The stated life span of glomalin allows the original glomalin production to condition the soil until the canopy normally closes in. It seems likely underground fruiting fungi evolved to await canopy closure so they didn’t just wash out. As a piece of ground matures, the hyphae continually search for nutrients, depositing glomalin in a continual process. The results of this process are the water holding capacity of forest soils. The process continues as new trees and especially age appropriate associated plants appear in the understory. New mycorhizzia grows back over the same lands already conditioned, further increasing the water holding capacity of the soil. New trees reintroduce the succession fungi to established areas. Weather caused canopy openings allow for more regeneration and biodiversity.
Many forest trees are associated with ectomycorhizzial fungi. These tend to coat the root hair and turn it into an absorbent sponge. With this in mind we can expect newer, fresher glomalin at the drip line and older glomalin closer to the origins. We also expect glomalin to be produced deeper in the soil as the roots grow out and down. Eventually the glomalin “dies” and reverts to CO2 after fifty or so years but the forest is thriving by then and production far outweighs loss.

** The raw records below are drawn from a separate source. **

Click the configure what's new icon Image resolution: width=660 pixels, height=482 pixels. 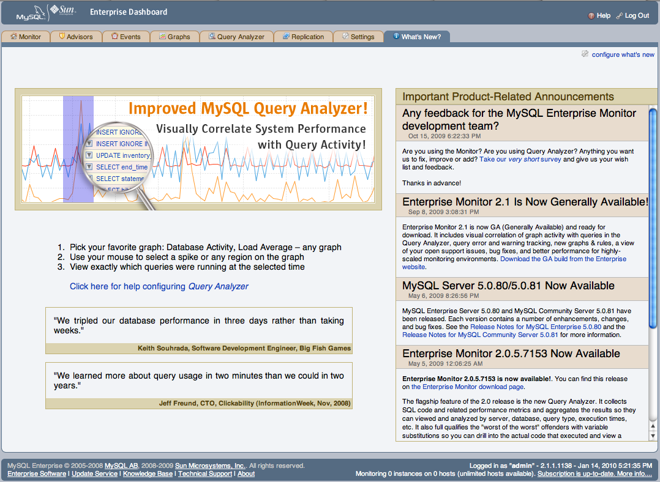[x=585, y=54]

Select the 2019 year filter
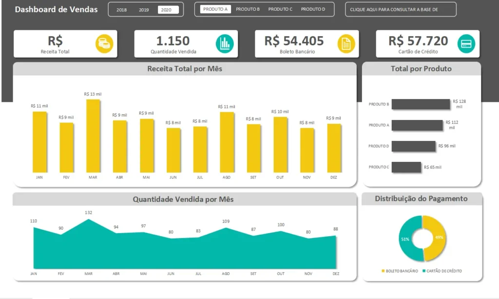(144, 10)

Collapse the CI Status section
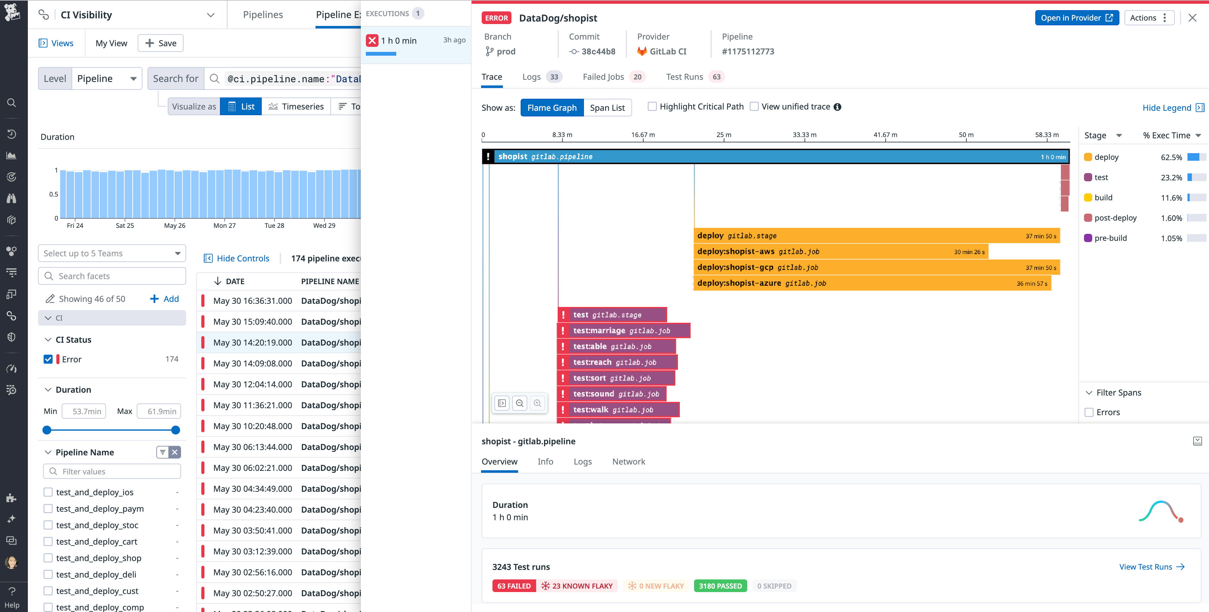pyautogui.click(x=48, y=339)
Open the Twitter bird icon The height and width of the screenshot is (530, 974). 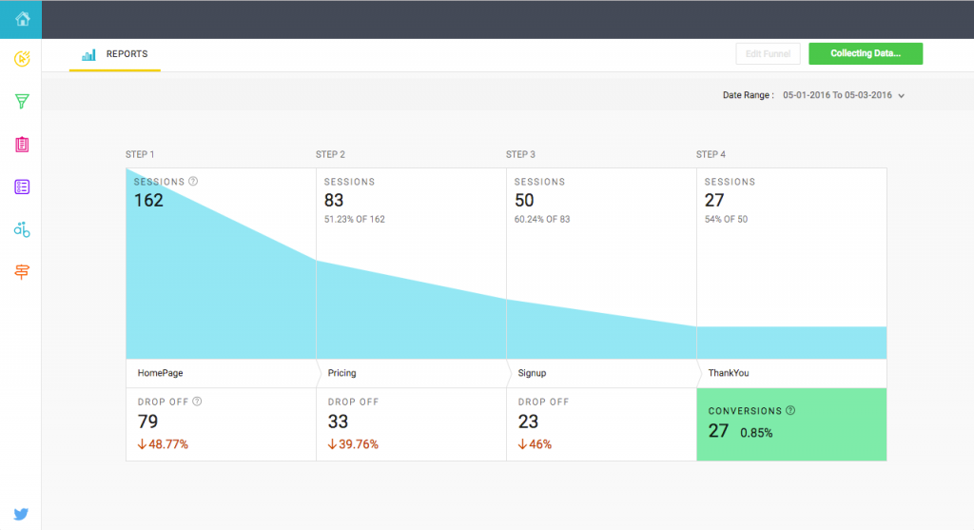tap(21, 514)
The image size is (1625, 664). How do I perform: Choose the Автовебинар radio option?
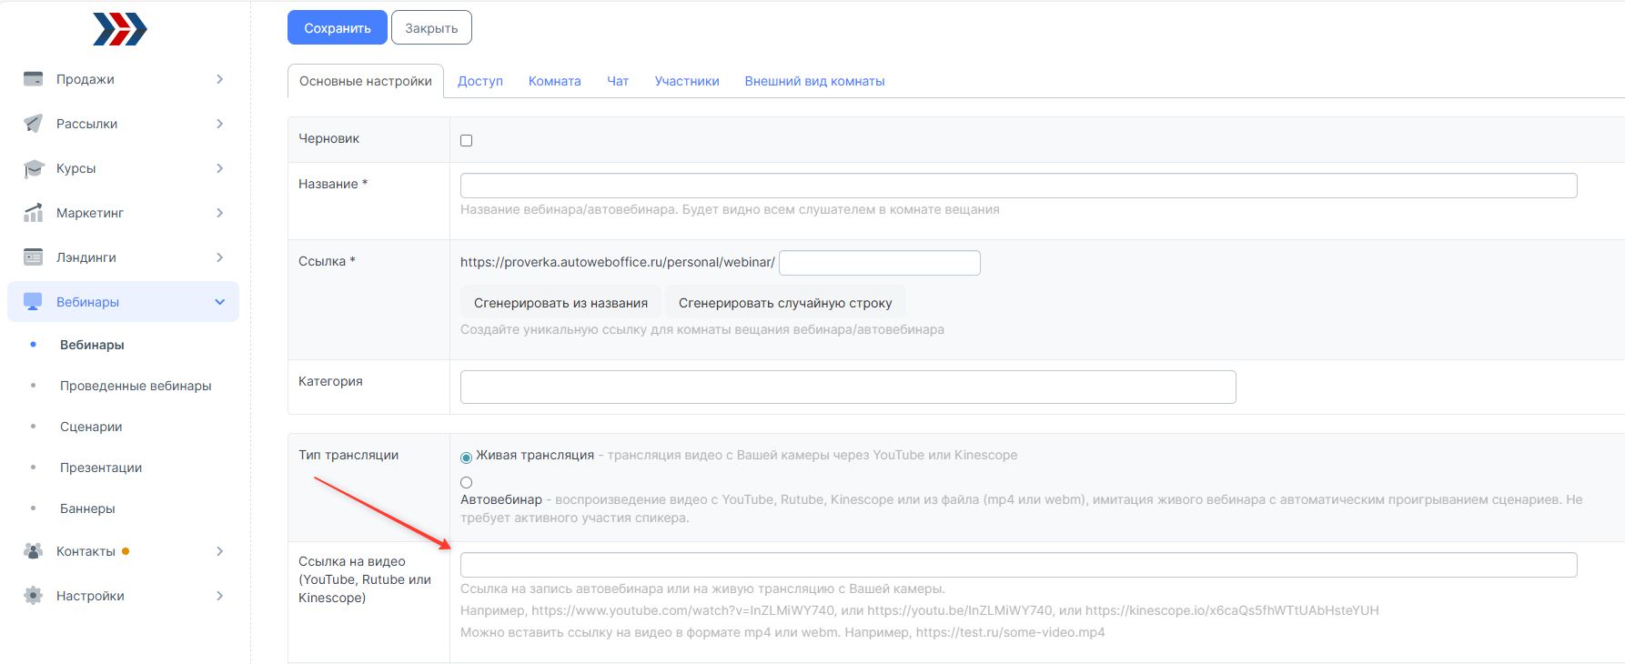point(467,483)
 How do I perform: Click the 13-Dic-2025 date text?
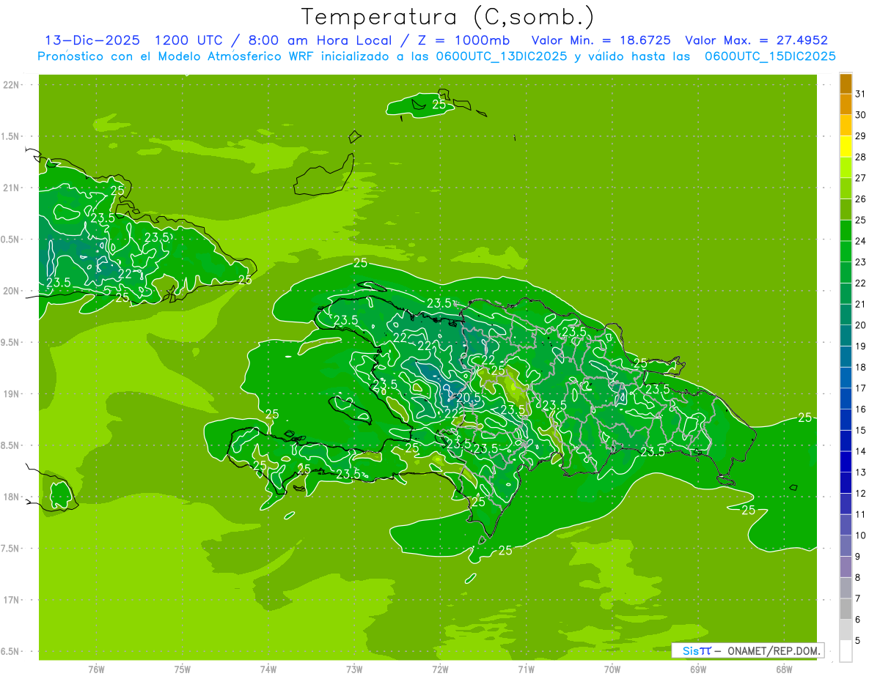(92, 40)
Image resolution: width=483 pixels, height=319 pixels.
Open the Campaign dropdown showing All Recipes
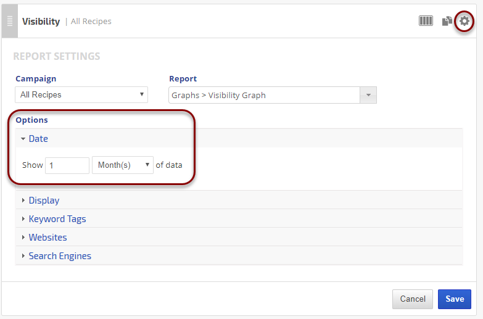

We should expect mature trees to live a busy life as adults, and glomalin production for water storage and nutrient gathering would be primary activities. As a by product we have water stored in the soil keeping rivers flowing year round and trees emitting gases that cause raindrops to develop. Staying on short rotations means the soil is depleted and not allowed to recondition itself. Water storage drops and production in the dry season becomes an issue in the streams. This is the local difference between industry managed lands and lands managed for reasons other than timber cutting. The need to reduce rising carbon dioxide levels is becoming apparent to many but this simple fact of how the world works is ignored in forestry, but not agriculture. We are learning to connect the dots representing highlights of reductionist science, but the implications are not industry friendly at this time. Even so, the need to act on rising CO2, as well as the understanding to use that information to repair past damage will justify long term forest protection.